## REQUIRED WORK
The entries must be retyped exactly, down to the last line.

## AVAILABLE DATA
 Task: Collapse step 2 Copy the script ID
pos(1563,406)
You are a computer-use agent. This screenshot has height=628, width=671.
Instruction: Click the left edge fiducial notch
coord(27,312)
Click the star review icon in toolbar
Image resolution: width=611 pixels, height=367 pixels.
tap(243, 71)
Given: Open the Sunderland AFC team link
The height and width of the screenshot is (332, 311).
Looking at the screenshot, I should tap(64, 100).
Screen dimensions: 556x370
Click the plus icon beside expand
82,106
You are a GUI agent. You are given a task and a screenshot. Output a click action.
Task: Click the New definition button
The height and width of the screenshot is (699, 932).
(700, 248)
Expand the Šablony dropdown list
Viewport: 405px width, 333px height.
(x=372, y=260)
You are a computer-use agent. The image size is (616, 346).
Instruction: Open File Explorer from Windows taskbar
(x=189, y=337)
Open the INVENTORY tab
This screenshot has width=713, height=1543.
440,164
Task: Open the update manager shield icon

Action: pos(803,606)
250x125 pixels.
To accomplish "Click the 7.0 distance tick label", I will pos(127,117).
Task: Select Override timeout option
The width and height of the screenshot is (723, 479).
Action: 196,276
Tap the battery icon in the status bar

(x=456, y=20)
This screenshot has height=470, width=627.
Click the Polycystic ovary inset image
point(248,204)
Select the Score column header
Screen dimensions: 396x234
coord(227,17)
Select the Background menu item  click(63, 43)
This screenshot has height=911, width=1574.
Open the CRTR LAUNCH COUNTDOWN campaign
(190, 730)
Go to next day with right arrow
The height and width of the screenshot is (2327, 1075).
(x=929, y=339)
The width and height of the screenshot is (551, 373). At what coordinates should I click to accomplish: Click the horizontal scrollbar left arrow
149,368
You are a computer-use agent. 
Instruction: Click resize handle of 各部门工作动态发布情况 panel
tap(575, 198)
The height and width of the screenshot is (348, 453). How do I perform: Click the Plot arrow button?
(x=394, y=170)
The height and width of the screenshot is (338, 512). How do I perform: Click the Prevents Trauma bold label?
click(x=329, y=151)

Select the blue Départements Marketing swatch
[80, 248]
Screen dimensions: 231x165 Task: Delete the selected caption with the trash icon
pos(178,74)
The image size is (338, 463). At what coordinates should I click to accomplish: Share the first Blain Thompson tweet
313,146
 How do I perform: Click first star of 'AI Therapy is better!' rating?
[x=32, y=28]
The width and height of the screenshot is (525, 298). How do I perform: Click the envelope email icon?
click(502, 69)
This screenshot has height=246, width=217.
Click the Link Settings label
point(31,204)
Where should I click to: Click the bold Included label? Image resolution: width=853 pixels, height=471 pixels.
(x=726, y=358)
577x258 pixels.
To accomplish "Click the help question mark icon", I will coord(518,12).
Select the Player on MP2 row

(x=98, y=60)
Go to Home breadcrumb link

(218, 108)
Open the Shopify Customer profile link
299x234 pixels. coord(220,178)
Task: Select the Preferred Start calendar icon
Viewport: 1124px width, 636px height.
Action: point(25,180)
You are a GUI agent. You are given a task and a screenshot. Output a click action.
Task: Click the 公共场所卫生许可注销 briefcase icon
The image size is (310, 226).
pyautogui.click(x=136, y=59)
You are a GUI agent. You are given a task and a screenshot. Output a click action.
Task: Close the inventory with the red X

## PROBLEM SOLUTION
 Task: Collapse step 2 Copy the script ID
pos(1563,406)
You are a computer-use agent. This screenshot has height=628, width=671.
Instruction: Click the left edge fiducial notch
coord(27,312)
Click the star review icon in toolbar
Image resolution: width=611 pixels, height=367 pixels.
tap(243, 71)
Given: Open the Sunderland AFC team link
The height and width of the screenshot is (332, 311).
Looking at the screenshot, I should tap(64, 100).
Screen dimensions: 556x370
Click the plus icon beside expand
82,106
You are a GUI agent. You are given a task and a screenshot. Output a click action.
Task: Click the New definition button
The height and width of the screenshot is (699, 932).
(700, 248)
Expand the Šablony dropdown list
Viewport: 405px width, 333px height.
(x=372, y=260)
You are a computer-use agent. The image size is (616, 346).
Instruction: Open File Explorer from Windows taskbar
(x=189, y=337)
Open the INVENTORY tab
This screenshot has width=713, height=1543.
440,164
Task: Open the update manager shield icon

Action: pos(803,606)
250x125 pixels.
To accomplish "Click the 7.0 distance tick label", I will pos(127,117).
Task: Select Override timeout option
The width and height of the screenshot is (723, 479).
Action: 196,276
Tap the battery icon in the status bar

(x=456, y=20)
This screenshot has height=470, width=627.
Click the Polycystic ovary inset image
point(248,204)
Select the Score column header
Screen dimensions: 396x234
coord(227,17)
Select the Background menu item  click(63, 43)
This screenshot has height=911, width=1574.
Open the CRTR LAUNCH COUNTDOWN campaign
(190, 730)
Go to next day with right arrow
The height and width of the screenshot is (2327, 1075).
(x=929, y=339)
The width and height of the screenshot is (551, 373). At what coordinates should I click to accomplish: Click the horizontal scrollbar left arrow
149,368
You are a computer-use agent. 
Instruction: Click resize handle of 各部门工作动态发布情况 panel
tap(575, 198)
The height and width of the screenshot is (348, 453). How do I perform: Click the Plot arrow button?
(x=394, y=170)
The height and width of the screenshot is (338, 512). How do I perform: Click the Prevents Trauma bold label?
click(x=329, y=151)

Select the blue Départements Marketing swatch
[80, 248]
Screen dimensions: 231x165 Task: Delete the selected caption with the trash icon
pos(178,74)
The image size is (338, 463). At what coordinates should I click to accomplish: Share the first Blain Thompson tweet
313,146
 How do I perform: Click first star of 'AI Therapy is better!' rating?
[x=32, y=28]
The width and height of the screenshot is (525, 298). How do I perform: Click the envelope email icon?
click(502, 69)
This screenshot has height=246, width=217.
Click the Link Settings label
point(31,204)
Where should I click to: Click the bold Included label? Image resolution: width=853 pixels, height=471 pixels.
(x=726, y=358)
577x258 pixels.
To accomplish "Click the help question mark icon", I will coord(518,12).
Select the Player on MP2 row

(x=98, y=60)
Go to Home breadcrumb link

(218, 108)
Open the Shopify Customer profile link
299x234 pixels. coord(220,178)
Task: Select the Preferred Start calendar icon
Viewport: 1124px width, 636px height.
Action: point(25,180)
You are a GUI agent. You are given a task and a screenshot. Output a click action.
Task: Click the 公共场所卫生许可注销 briefcase icon
The image size is (310, 226).
pyautogui.click(x=136, y=59)
You are a GUI agent. You are given a task and a screenshot. Output a click action.
Task: Close the inventory with the red X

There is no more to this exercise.